Records shown section start

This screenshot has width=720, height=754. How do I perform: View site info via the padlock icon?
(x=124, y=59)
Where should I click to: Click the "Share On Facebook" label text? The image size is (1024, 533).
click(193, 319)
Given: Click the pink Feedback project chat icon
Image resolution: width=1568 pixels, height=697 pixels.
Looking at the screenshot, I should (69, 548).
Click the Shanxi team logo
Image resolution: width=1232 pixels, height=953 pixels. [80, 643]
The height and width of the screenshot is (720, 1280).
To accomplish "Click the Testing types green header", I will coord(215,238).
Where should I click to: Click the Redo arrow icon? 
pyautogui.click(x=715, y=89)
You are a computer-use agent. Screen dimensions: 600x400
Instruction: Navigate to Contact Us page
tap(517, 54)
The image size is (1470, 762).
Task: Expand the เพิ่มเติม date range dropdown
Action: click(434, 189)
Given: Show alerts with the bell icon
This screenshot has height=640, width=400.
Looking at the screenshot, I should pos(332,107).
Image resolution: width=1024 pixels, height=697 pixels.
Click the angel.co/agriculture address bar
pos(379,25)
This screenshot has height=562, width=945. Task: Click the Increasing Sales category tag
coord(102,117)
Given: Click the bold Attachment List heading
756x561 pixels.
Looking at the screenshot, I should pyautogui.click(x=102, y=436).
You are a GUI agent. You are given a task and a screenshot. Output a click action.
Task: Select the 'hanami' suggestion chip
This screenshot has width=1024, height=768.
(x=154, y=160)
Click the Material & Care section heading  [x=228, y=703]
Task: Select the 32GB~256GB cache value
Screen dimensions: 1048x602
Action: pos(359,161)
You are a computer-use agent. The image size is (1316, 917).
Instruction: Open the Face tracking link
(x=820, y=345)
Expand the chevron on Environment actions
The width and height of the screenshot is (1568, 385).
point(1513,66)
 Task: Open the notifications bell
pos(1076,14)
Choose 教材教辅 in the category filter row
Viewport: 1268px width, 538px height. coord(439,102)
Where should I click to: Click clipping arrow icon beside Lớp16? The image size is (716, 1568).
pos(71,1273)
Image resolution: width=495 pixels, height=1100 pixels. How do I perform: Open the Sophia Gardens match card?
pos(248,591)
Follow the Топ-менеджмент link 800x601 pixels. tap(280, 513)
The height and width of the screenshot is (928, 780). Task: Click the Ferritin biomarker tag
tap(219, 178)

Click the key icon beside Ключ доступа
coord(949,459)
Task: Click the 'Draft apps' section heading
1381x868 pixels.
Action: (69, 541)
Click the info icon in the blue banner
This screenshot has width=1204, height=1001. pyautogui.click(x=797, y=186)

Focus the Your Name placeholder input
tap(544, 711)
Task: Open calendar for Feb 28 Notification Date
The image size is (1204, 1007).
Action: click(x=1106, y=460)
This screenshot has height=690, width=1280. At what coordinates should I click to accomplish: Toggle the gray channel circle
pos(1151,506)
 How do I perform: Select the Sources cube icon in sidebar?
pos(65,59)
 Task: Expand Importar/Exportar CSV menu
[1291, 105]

Records shown section end

All of the data above needs to be set down again exactly. Include every line.

This screenshot has width=720, height=754. How do I perform: View site info via the padlock icon?
(x=124, y=59)
Where should I click to: Click the "Share On Facebook" label text? The image size is (1024, 533).
click(193, 319)
Given: Click the pink Feedback project chat icon
Image resolution: width=1568 pixels, height=697 pixels.
Looking at the screenshot, I should (69, 548).
Click the Shanxi team logo
Image resolution: width=1232 pixels, height=953 pixels. [80, 643]
The height and width of the screenshot is (720, 1280).
To accomplish "Click the Testing types green header", I will coord(215,238).
Where should I click to: Click the Redo arrow icon? 
pyautogui.click(x=715, y=89)
You are a computer-use agent. Screen dimensions: 600x400
Instruction: Navigate to Contact Us page
tap(517, 54)
The image size is (1470, 762).
Task: Expand the เพิ่มเติม date range dropdown
Action: click(434, 189)
Given: Show alerts with the bell icon
This screenshot has height=640, width=400.
Looking at the screenshot, I should pos(332,107).
Image resolution: width=1024 pixels, height=697 pixels.
Click the angel.co/agriculture address bar
pos(379,25)
This screenshot has height=562, width=945. Task: Click the Increasing Sales category tag
coord(102,117)
Given: Click the bold Attachment List heading
756x561 pixels.
Looking at the screenshot, I should pyautogui.click(x=102, y=436).
You are a GUI agent. You are given a task and a screenshot. Output a click action.
Task: Select the 'hanami' suggestion chip
This screenshot has width=1024, height=768.
(x=154, y=160)
Click the Material & Care section heading  [x=228, y=703]
Task: Select the 32GB~256GB cache value
Screen dimensions: 1048x602
Action: pos(359,161)
You are a computer-use agent. The image size is (1316, 917).
Instruction: Open the Face tracking link
(x=820, y=345)
Expand the chevron on Environment actions
The width and height of the screenshot is (1568, 385).
point(1513,66)
 Task: Open the notifications bell
pos(1076,14)
Choose 教材教辅 in the category filter row
Viewport: 1268px width, 538px height. coord(439,102)
Where should I click to: Click clipping arrow icon beside Lớp16? The image size is (716, 1568).
pos(71,1273)
Image resolution: width=495 pixels, height=1100 pixels. How do I perform: Open the Sophia Gardens match card?
pos(248,591)
Follow the Топ-менеджмент link 800x601 pixels. tap(280, 513)
The height and width of the screenshot is (928, 780). Task: Click the Ferritin biomarker tag
tap(219, 178)

Click the key icon beside Ключ доступа
coord(949,459)
Task: Click the 'Draft apps' section heading
1381x868 pixels.
Action: (69, 541)
Click the info icon in the blue banner
This screenshot has width=1204, height=1001. pyautogui.click(x=797, y=186)

Focus the Your Name placeholder input
tap(544, 711)
Task: Open calendar for Feb 28 Notification Date
The image size is (1204, 1007).
Action: click(x=1106, y=460)
This screenshot has height=690, width=1280. At what coordinates should I click to accomplish: Toggle the gray channel circle
pos(1151,506)
 How do I perform: Select the Sources cube icon in sidebar?
pos(65,59)
 Task: Expand Importar/Exportar CSV menu
[1291, 105]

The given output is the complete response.